La integridad territorial de la nueva Ucrania fue garantizada por Rusia, Estados Unidos y el Reino Unido en 1994 por el Memoramdum de Budapest, a cambio de que Kiev entregase a Moscú todas las armas nucleares instaladas en su territorio. Es muy lógico preguntarse cómo se hubiera comportado ahora Putin si las hubiera conservado. La crisis actual viene a reforzar la idea del régimen islámico iraní, y de la tiranía norcoreana, de que si las tienes eres invulnerable, así pues, no se debe renunciar a ellas bajo ningún concepto.
 
Mientras tanto, toda la periferia de la inmensa Rusia, once husos horarios, se siente afectada por lo que sucede a orillas del mar Negro.

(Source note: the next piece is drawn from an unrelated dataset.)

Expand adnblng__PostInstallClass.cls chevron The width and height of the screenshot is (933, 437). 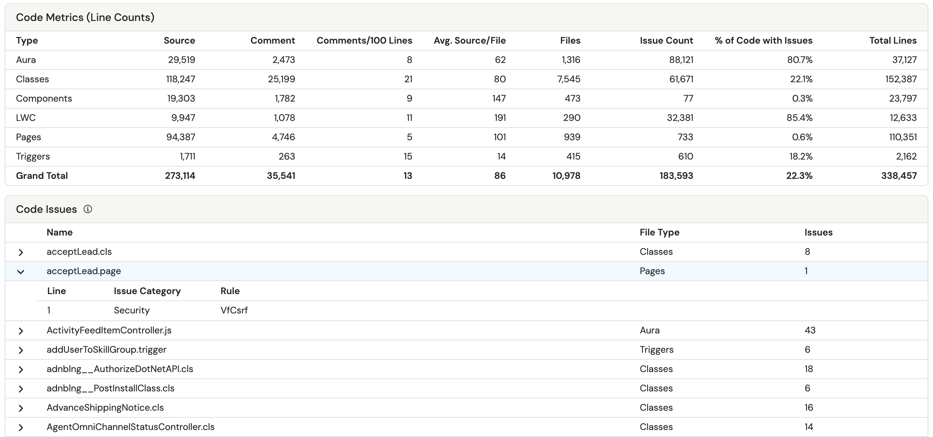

Putin sigue diciendo que no renuncia a meter sus tropas en el Este de Ucrania, con el mismo pretexto, esencialmente falso y ciertamente indemostrado, con que lo ha hecho en Crimea: el maltrato a los rusófonos de la zona, a los que nacionaliza como rusos donando pródigamente pasaportes a todos los que acepten el regalo. Los putinólogos, profesión de gran éxito últimamente, cuentan con que el siguiente país sobre el que el señor del Kremlin ha puesto sus ojos –el anterior, recordémoslo, fue Georgia en el 2008, a la que le amputó dos provincias- es la pequeña Moldova, entre Ucrania y Rumanía, pero sus ambiciones y justificaciones inquietan a toda la periferia rusa y no sólo a la inmediata. Sus dos principales aliados en el magno proyecto de la Unión Eurasiática, que consagraría una gran esfera de influencia, el dictador Lukachenko, de Bielorrusia, y el gobernante perpetuo de Kazajstán, Nazarbaiev, en tiempos secretario del PC de la gran república centroasiática, han permanecido sonoramente mudos. Tampoco China, muy partidaria de apropiarse de mares internacionales adyacentes y aliada de Rusia en la negación de cualquier injerencia humanitaria y en otras empresas en las que sus intereses coinciden, le ha prestado el más mínimo apoyo a la iniciativa de Moscú.
 
Por el contrario, mostrando hasta qué punto Putin es expresión de su sociedad, los rusos han subido el índice de aprobación de su presidente por encima del 70%, desconocido en el mundo de las democracias, proporcionando así una alta rentabilidad interna a las acciones de intimidación y fuerza con tinte patriótico y mostrando la fuertes diferencias que subsisten entre Occidente y Rusia. Dos mundos que representan dos épocas y dos estadios civilizacionales. Europa y Estados Unidos ostentan los avances y endebleces de la posmodernidad y Rusia se recrea en la preservación de rasgos premodernos. Como todo el mundo, occidente tiende a incurrir en su propio etnocentrismo y creer que sus valores no pueden menos que ser compartidos por el resto del planeta. Esos clichés garantizan la incomprensión y los muchos errores de cálculo que se vienen cometiendo a lo largo de esta crisis. En último término, probablemente, por parte de Putin. De momento, de nuestra parte.